**Material provided**
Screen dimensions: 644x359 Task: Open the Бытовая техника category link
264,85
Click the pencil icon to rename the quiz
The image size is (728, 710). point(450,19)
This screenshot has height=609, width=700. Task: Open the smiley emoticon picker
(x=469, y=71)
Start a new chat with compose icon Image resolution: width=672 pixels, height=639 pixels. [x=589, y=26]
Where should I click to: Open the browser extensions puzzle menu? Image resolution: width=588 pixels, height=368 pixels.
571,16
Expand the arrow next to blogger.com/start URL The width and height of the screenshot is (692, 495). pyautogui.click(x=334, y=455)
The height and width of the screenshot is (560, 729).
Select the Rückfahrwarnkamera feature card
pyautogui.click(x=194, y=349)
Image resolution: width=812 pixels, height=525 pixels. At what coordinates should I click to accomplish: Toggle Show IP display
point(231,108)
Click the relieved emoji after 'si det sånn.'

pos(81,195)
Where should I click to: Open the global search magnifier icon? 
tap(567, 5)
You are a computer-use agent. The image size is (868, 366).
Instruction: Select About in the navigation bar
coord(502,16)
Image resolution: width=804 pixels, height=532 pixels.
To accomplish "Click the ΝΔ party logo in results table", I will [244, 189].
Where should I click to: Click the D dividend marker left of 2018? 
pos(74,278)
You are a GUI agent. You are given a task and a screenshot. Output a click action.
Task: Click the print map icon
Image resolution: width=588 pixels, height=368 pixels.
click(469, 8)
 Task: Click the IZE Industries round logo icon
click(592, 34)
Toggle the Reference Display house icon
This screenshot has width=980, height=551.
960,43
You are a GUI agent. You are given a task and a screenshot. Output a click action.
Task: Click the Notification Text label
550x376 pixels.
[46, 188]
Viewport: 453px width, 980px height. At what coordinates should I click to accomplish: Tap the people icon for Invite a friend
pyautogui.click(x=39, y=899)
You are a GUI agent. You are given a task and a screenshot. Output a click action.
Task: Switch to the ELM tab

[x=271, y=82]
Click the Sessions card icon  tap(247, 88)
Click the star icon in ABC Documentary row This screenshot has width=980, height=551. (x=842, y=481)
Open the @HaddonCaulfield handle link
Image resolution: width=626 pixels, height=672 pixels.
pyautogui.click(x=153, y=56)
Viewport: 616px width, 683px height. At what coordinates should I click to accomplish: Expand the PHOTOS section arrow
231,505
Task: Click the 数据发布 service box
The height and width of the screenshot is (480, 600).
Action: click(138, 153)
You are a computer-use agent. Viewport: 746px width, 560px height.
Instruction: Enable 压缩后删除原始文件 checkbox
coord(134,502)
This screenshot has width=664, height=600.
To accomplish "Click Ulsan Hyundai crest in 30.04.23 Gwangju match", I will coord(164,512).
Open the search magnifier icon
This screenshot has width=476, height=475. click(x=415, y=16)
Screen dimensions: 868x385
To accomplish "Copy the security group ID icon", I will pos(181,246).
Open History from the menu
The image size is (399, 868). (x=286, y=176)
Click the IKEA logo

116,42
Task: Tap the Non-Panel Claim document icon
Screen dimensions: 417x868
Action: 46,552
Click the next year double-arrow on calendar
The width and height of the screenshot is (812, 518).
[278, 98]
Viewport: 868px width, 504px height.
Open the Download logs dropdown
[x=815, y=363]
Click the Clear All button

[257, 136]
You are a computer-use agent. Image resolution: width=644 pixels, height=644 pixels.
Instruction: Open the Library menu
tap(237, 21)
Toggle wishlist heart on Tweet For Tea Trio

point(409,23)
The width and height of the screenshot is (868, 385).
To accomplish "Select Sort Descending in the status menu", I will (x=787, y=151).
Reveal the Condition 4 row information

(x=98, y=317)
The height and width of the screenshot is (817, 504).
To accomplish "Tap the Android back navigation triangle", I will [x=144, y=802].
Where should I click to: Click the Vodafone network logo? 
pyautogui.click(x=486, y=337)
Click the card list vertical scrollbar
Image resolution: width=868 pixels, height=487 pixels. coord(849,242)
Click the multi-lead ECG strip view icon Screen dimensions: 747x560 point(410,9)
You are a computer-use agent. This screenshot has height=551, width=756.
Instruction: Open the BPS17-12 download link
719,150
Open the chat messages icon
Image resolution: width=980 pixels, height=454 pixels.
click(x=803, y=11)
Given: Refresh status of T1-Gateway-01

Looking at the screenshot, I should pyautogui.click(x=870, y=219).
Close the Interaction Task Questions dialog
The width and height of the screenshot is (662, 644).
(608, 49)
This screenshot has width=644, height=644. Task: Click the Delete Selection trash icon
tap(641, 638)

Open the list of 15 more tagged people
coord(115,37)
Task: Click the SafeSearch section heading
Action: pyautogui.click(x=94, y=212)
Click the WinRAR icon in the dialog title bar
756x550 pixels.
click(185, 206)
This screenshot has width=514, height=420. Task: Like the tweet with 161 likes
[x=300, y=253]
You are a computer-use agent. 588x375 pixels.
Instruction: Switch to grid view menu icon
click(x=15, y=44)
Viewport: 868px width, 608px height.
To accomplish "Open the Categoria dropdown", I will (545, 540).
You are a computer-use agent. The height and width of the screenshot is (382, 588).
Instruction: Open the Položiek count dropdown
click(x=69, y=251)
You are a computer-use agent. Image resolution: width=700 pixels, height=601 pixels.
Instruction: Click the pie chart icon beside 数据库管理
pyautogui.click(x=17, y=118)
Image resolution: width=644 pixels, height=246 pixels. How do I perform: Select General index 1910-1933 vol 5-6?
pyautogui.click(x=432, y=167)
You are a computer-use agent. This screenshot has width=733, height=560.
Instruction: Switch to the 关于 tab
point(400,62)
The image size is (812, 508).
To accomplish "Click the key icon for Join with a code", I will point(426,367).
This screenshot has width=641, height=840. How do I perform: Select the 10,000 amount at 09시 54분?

**Aim of the exercise**
Each entry shown above must be retyped word for word.

**Answer below**
Screen dimensions: 644x359 Task: Open the Бытовая техника category link
264,85
Click the pencil icon to rename the quiz
The image size is (728, 710). point(450,19)
This screenshot has height=609, width=700. Task: Open the smiley emoticon picker
(x=469, y=71)
Start a new chat with compose icon Image resolution: width=672 pixels, height=639 pixels. [x=589, y=26]
Where should I click to: Open the browser extensions puzzle menu? Image resolution: width=588 pixels, height=368 pixels.
571,16
Expand the arrow next to blogger.com/start URL The width and height of the screenshot is (692, 495). pyautogui.click(x=334, y=455)
The height and width of the screenshot is (560, 729).
Select the Rückfahrwarnkamera feature card
pyautogui.click(x=194, y=349)
Image resolution: width=812 pixels, height=525 pixels. At what coordinates should I click to accomplish: Toggle Show IP display
point(231,108)
Click the relieved emoji after 'si det sånn.'

pos(81,195)
Where should I click to: Open the global search magnifier icon? 
tap(567, 5)
You are a computer-use agent. The image size is (868, 366).
Instruction: Select About in the navigation bar
coord(502,16)
Image resolution: width=804 pixels, height=532 pixels.
To accomplish "Click the ΝΔ party logo in results table", I will [244, 189].
Where should I click to: Click the D dividend marker left of 2018? 
pos(74,278)
You are a GUI agent. You are given a task and a screenshot. Output a click action.
Task: Click the print map icon
Image resolution: width=588 pixels, height=368 pixels.
click(469, 8)
 Task: Click the IZE Industries round logo icon
click(592, 34)
Toggle the Reference Display house icon
This screenshot has width=980, height=551.
960,43
You are a GUI agent. You are given a task and a screenshot. Output a click action.
Task: Click the Notification Text label
550x376 pixels.
[46, 188]
Viewport: 453px width, 980px height. At what coordinates should I click to accomplish: Tap the people icon for Invite a friend
pyautogui.click(x=39, y=899)
You are a GUI agent. You are given a task and a screenshot. Output a click action.
Task: Switch to the ELM tab

[x=271, y=82]
Click the Sessions card icon  tap(247, 88)
Click the star icon in ABC Documentary row This screenshot has width=980, height=551. (x=842, y=481)
Open the @HaddonCaulfield handle link
Image resolution: width=626 pixels, height=672 pixels.
pyautogui.click(x=153, y=56)
Viewport: 616px width, 683px height. At what coordinates should I click to accomplish: Expand the PHOTOS section arrow
231,505
Task: Click the 数据发布 service box
The height and width of the screenshot is (480, 600).
Action: click(138, 153)
You are a computer-use agent. Viewport: 746px width, 560px height.
Instruction: Enable 压缩后删除原始文件 checkbox
coord(134,502)
This screenshot has width=664, height=600.
To accomplish "Click Ulsan Hyundai crest in 30.04.23 Gwangju match", I will coord(164,512).
Open the search magnifier icon
This screenshot has width=476, height=475. click(x=415, y=16)
Screen dimensions: 868x385
To accomplish "Copy the security group ID icon", I will pos(181,246).
Open History from the menu
The image size is (399, 868). (x=286, y=176)
Click the IKEA logo

116,42
Task: Tap the Non-Panel Claim document icon
Screen dimensions: 417x868
Action: 46,552
Click the next year double-arrow on calendar
The width and height of the screenshot is (812, 518).
[278, 98]
Viewport: 868px width, 504px height.
Open the Download logs dropdown
[x=815, y=363]
Click the Clear All button

[257, 136]
You are a computer-use agent. Image resolution: width=644 pixels, height=644 pixels.
Instruction: Open the Library menu
tap(237, 21)
Toggle wishlist heart on Tweet For Tea Trio

point(409,23)
The width and height of the screenshot is (868, 385).
To accomplish "Select Sort Descending in the status menu", I will (x=787, y=151).
Reveal the Condition 4 row information

(x=98, y=317)
The height and width of the screenshot is (817, 504).
To accomplish "Tap the Android back navigation triangle", I will [x=144, y=802].
Where should I click to: Click the Vodafone network logo? 
pyautogui.click(x=486, y=337)
Click the card list vertical scrollbar
Image resolution: width=868 pixels, height=487 pixels. coord(849,242)
Click the multi-lead ECG strip view icon Screen dimensions: 747x560 point(410,9)
You are a computer-use agent. This screenshot has height=551, width=756.
Instruction: Open the BPS17-12 download link
719,150
Open the chat messages icon
Image resolution: width=980 pixels, height=454 pixels.
click(x=803, y=11)
Given: Refresh status of T1-Gateway-01

Looking at the screenshot, I should pyautogui.click(x=870, y=219).
Close the Interaction Task Questions dialog
The width and height of the screenshot is (662, 644).
(608, 49)
This screenshot has width=644, height=644. Task: Click the Delete Selection trash icon
tap(641, 638)

Open the list of 15 more tagged people
coord(115,37)
Task: Click the SafeSearch section heading
Action: pyautogui.click(x=94, y=212)
Click the WinRAR icon in the dialog title bar
756x550 pixels.
click(185, 206)
This screenshot has width=514, height=420. Task: Like the tweet with 161 likes
[x=300, y=253]
You are a computer-use agent. 588x375 pixels.
Instruction: Switch to grid view menu icon
click(x=15, y=44)
Viewport: 868px width, 608px height.
To accomplish "Open the Categoria dropdown", I will (545, 540).
You are a computer-use agent. The height and width of the screenshot is (382, 588).
Instruction: Open the Položiek count dropdown
click(x=69, y=251)
You are a computer-use agent. Image resolution: width=700 pixels, height=601 pixels.
Instruction: Click the pie chart icon beside 数据库管理
pyautogui.click(x=17, y=118)
Image resolution: width=644 pixels, height=246 pixels. How do I perform: Select General index 1910-1933 vol 5-6?
pyautogui.click(x=432, y=167)
You are a computer-use agent. This screenshot has width=733, height=560.
Instruction: Switch to the 关于 tab
point(400,62)
The image size is (812, 508).
To accomplish "Click the key icon for Join with a code", I will point(426,367).
This screenshot has width=641, height=840. How do I perform: Select the 10,000 amount at 09시 54분?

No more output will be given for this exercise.